Как только нам удалось вырваться из «котла» в Хейлигенбейле, даже не успев толком осознать тот факт, что спасены, мы сразу же приступили к работе в Земландии. Я добрался до помещений, которые сумел занять наш расторопный квартирмейстер, отправившийся в Пиллау на несколько дней раньше нас; он уже успел наловить мелкой рыбешки и сразу же начал ее жарить. Я узнал, что Регау находится в Пиллау, и отправил вестового, чтобы тот разыскал его. Он сразу же навестил нас, хотя и был болен. Он выбрался из Хейлигенбейля без особых происшествий. На следующий день ему выделили место на корабле, и он благополучно добрался домой.
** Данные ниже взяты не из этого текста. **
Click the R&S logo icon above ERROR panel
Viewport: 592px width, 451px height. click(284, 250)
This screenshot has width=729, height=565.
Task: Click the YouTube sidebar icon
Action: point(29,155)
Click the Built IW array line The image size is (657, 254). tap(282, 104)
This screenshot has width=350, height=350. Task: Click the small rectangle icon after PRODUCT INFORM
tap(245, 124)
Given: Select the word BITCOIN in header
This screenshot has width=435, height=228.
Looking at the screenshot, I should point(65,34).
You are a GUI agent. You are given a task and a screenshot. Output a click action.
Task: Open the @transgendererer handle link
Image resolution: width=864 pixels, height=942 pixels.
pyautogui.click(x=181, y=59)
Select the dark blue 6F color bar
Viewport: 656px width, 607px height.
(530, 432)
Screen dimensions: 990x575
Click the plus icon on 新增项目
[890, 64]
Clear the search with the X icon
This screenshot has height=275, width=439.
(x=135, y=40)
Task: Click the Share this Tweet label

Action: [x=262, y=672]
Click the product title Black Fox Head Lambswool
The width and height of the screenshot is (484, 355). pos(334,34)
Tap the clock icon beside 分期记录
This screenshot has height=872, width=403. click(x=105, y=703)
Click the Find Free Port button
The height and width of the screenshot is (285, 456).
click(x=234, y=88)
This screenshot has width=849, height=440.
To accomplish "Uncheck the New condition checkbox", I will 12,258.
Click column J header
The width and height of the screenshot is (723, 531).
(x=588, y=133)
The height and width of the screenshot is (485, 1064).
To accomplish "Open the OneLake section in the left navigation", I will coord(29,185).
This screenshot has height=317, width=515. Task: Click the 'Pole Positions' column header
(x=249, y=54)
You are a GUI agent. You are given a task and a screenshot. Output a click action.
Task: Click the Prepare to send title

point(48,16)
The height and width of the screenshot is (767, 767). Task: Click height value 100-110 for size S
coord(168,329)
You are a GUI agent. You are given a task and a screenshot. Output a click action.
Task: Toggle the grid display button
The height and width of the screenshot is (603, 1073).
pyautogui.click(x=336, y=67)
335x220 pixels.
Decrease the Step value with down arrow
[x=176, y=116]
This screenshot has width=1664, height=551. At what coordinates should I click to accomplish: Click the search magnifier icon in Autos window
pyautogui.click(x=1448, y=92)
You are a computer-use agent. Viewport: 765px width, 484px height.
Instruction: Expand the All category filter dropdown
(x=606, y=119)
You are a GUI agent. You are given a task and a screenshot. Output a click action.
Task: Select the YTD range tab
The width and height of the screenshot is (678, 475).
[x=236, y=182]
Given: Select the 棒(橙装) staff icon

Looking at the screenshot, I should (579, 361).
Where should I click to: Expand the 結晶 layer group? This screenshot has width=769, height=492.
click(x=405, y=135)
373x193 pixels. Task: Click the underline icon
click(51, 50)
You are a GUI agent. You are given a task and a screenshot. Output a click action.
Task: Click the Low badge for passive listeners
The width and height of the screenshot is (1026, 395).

Нам потребовалась пара часов, чтобы съесть рыбешку, и этой же пары часов хватило на то, чтобы уберечь наш госпиталь от перевода в Кенигсберг, который вскоре был взят. Когда я добрался до дома, который занимал начальник медицинской службы армейского корпуса, я встретил там командира медицинской роты, который только что получил подобное предписание. Если бы я пришел на полчаса раньше, то его получили бы мы. Нам приказали разместиться в бункерах, где хранились торпеды, в Пейзенском лесу к западу от Кенигсберга, и мы ухитрились делать там хирургические операции в течение последующих двух недель. Однако за несколько дней до начала штурма города нас перевели в Палмникен на побережье Земландии, где я принял под свое начало запасной госпиталь с тремя сотнями пациентов. Этот госпиталь ранее был гражданским. Хотя над нами каждый день на протяжении нескольких недель пролетали десятки русских самолетов, не было отрыто ни одной траншеи. Мы смогли перевести 300 пациентов в Пиллау за 2 дня. Все выглядело так, будто мы здесь застряли надолго, и все ждали, когда начнется наступление русских. Бывшие с нами французы укрылись в бункере, вырубленном в прибрежных скалах, там они собирались ждать прихода союзников. Однажды в вечерних сумерках я отправился их проведать вместе с Матиезеном. Мы стояли у кромки моря. Где-то там, на противоположном берегу Балтийского моря, находились Стокгольм, Европа, свобода. Где-то там люди пили коктейли, любили друг друга, занимались бизнесом. Вероятно, они крутили радио, чтобы узнать, как далеко продвинулись русские, англичане или американцы; когда же, наконец, закончится эта война. Мы молча глядели на серую, непроницаемую гладь воды и внезапно заметили, как вдали появилась маленькая звезда.